但並不是所有人都能從這些變化中受益。在以發達民主國家為主的許多國家中,經濟不平等也極度加劇,因為經濟增長的好處主要流向了富人和受過良好教育的人。越來越多的貨物、金錢和人口從一處向另一處轉移,帶來了破壞性的變化。在發展中國家,以前用不上電的村民突然發現自己住進了大城市,開始看電視、用手機上網。中國和印度出現了一大批新中產階級——但他們做的工作取代了發達國家原本的中產階級的工作。製造業從美國和歐洲平穩地轉移到了東亞及其他勞動力成本低的地區。同時,在服務業日益占主導地位的勞動力市場中,男性正被女性取代,低技能工人則被智慧型機器取代。

 

這些變化最終減緩了朝日益開放和自由的世界秩序演變的進程,這一進程開始搖擺,很快就扭轉了方向。2007-2008年的全球金融危機和2009年開始的歐元危機,是最後一擊。在這兩次危機中,精英階層制定的政策都導致了大幅度的衰退、高失業率和無數普通工人收入的下降。美國和歐盟是採取自由民主制的主要典範,因此這幾次危機也損害了整個自由民主體系的聲譽。

 

事實上,近年來民主國家的數量有所下降,民主制幾乎在世界各個地區都有所撤退。同時,許多專制國家則變得更自信了。上世紀九十年代的一些似乎很成功的自由民主制國家——包括匈牙利、波蘭、泰國和土耳其——已經倒退。2010-2011年的阿拉伯起義擾亂了中東的獨裁統治,但在民主化方面沒有取得甚麼成功:起義後專制政府仍然掌權,伊拉克、利比亞、敘利亞和葉門深受內戰折磨。更令人吃驚、也或許更重要的是,2016年民粹民族主義在世界上最老牌的兩個自由民主制國家取得了選舉的成功:英國選民投票脫歐,特朗普則在總統競選中令人不安地意外取勝。

法蘭西斯·福山,美國作家、政治經濟學者。

這些事態的發展在某種程度上都與全球化的經濟、技術轉型有關。但它們也取決另一個現象,即身份政治的興起。二十世紀政治在很大程度上是由經濟問題規定的。左翼政治以工人、工會、社會福利專案和再分配政策為核心;右翼則主要關心縮小政府規模,並發展私人產業。然而,規定當今政治的與其說是經濟或意識形態問題,不如說是身份問題。在如今的許多民主國家中,左派對構建範圍更廣的經濟平等的關注減弱了,轉而更多地關注如何促進各個邊緣群體利益,如少數民族、移民、難民、婦女和LGBT群體。

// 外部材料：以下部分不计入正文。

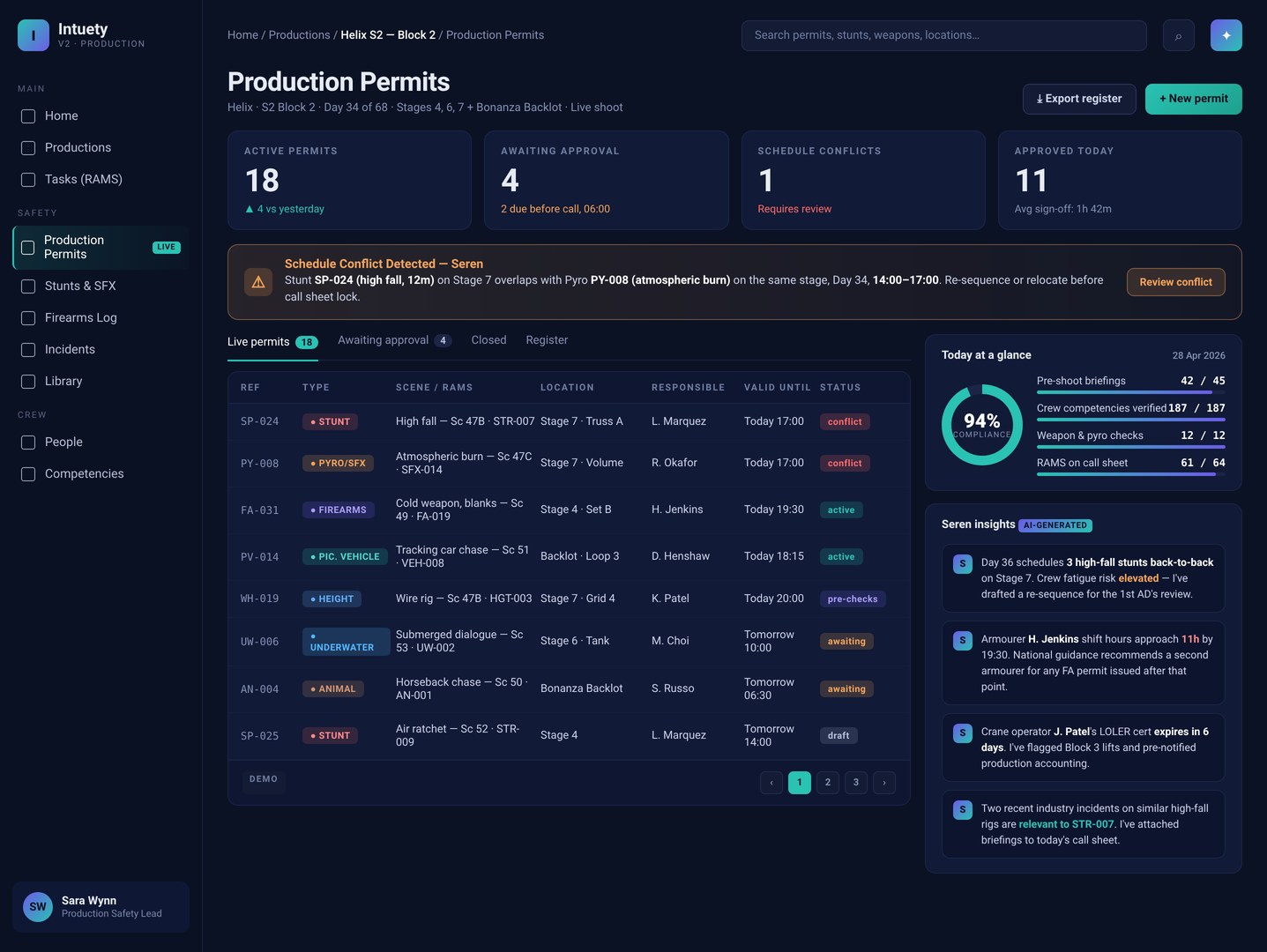Click the download arrow on Export register
The width and height of the screenshot is (1267, 952).
click(x=1040, y=99)
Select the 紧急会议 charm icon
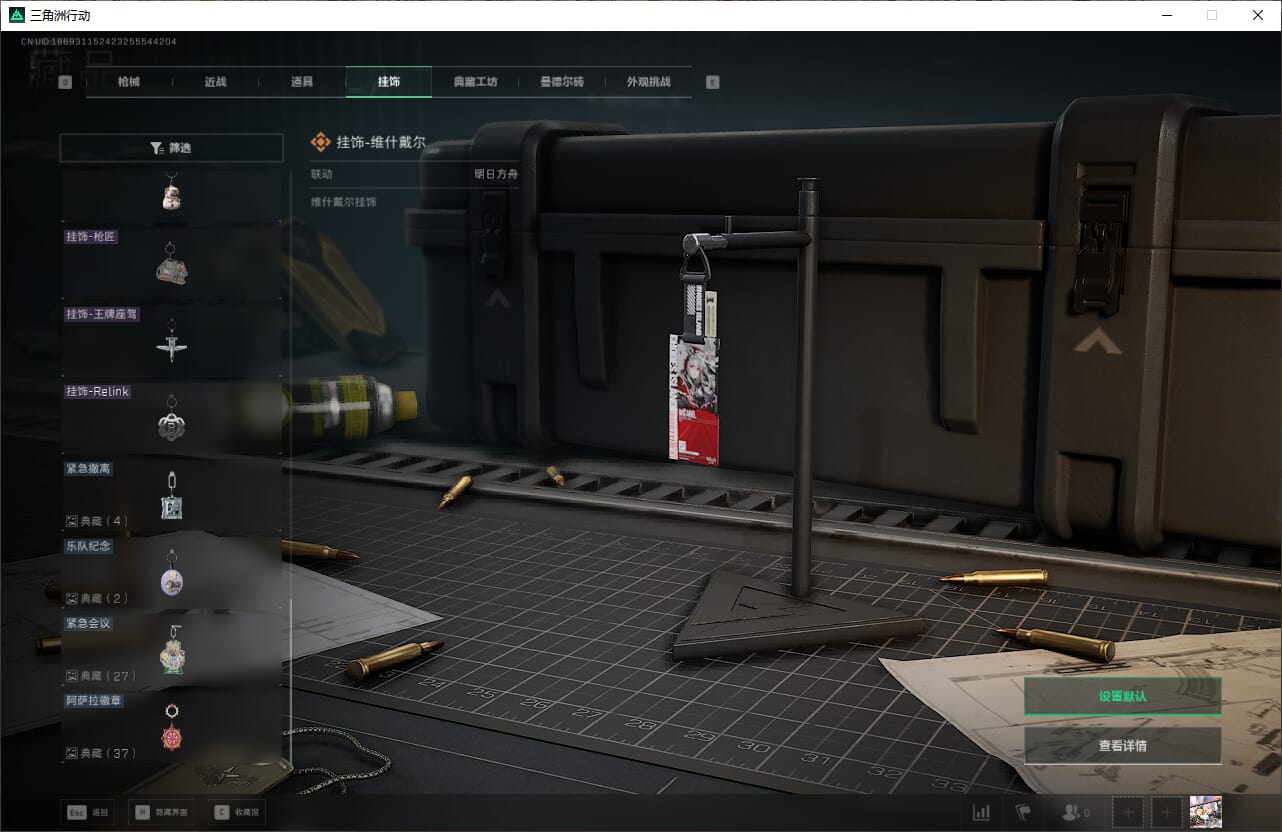The height and width of the screenshot is (832, 1282). (x=172, y=652)
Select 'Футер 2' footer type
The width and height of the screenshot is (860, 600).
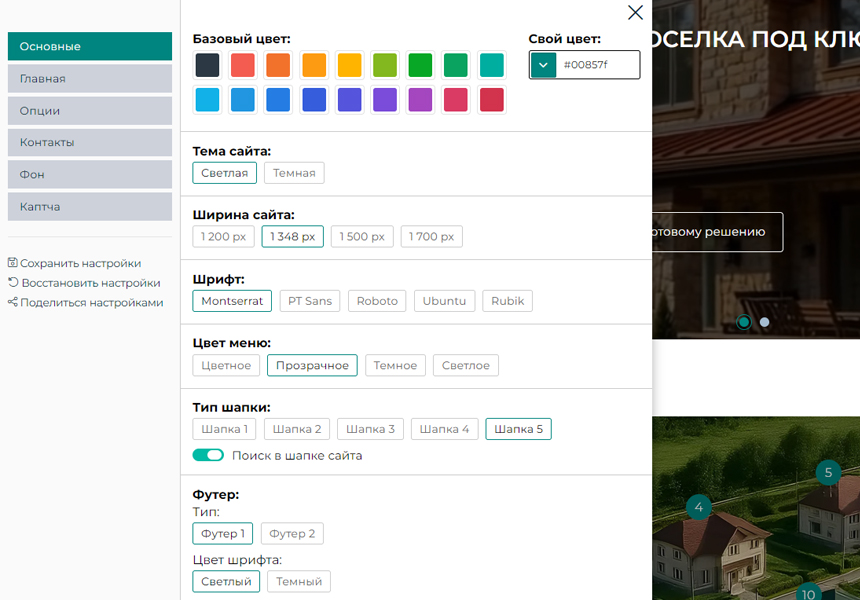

與此同時,右翼將其核心使命重新定義為對傳統民族身份的愛國式維護,這種身份通常明顯是與種族、族裔或宗教相關

 

這一轉變顛覆了一種長期以來的傳統,即認為政治鬥爭是經濟衝突的反映。儘管物質性的個人利益很重要,人類會也受到其他力量的驅動,這些力量更能解釋如今的狀況:世界各地的政治領袖都憑著這樣一種觀念動員支持者,即他們的尊嚴被冒犯了、必須恢復這種尊嚴

 

當然,這種呼籲在一些國家已經是老生常談。比如俄羅斯總統普京談到了蘇聯解體的「悲劇」,並指責歐美借俄羅斯在1990年代虛弱之機擴大北約。但是,對受屈辱的憤恨在民主國家也形成了一股強大的力量。黑人生命平權運動(Black Lives Matter movement)發源於一系列廣為人知的員警殺害非裔美國人的事件,它也促使世界其他地區關注員警暴行的受害者。大學校園和美國各地辦公室裡的女性,對似乎普遍存在的性騷擾和性侵犯感到憤怒,她們認為男性夥伴們根本不把她們看做和自己平等的。變性人——他們之前並沒有被普遍當做區別對待的目標——的權利引起了一時的轟動。許多投票給特朗普的人都嚮往更加美好的過去時光,他們認為那時候自己在社會中地位的更穩固。

 

群體開始一次次地認為他們的身份——無論是民族、宗教、種族、性、性別還是其他的身份——沒有得到足夠的承認。身份政治不再是個次要現象,僅限於大學校園內,或者為大眾媒體推動的「文化戰爭」中的低成本、小規模衝突提供背景。相反,它已成為解釋全球事務進展的主要概念。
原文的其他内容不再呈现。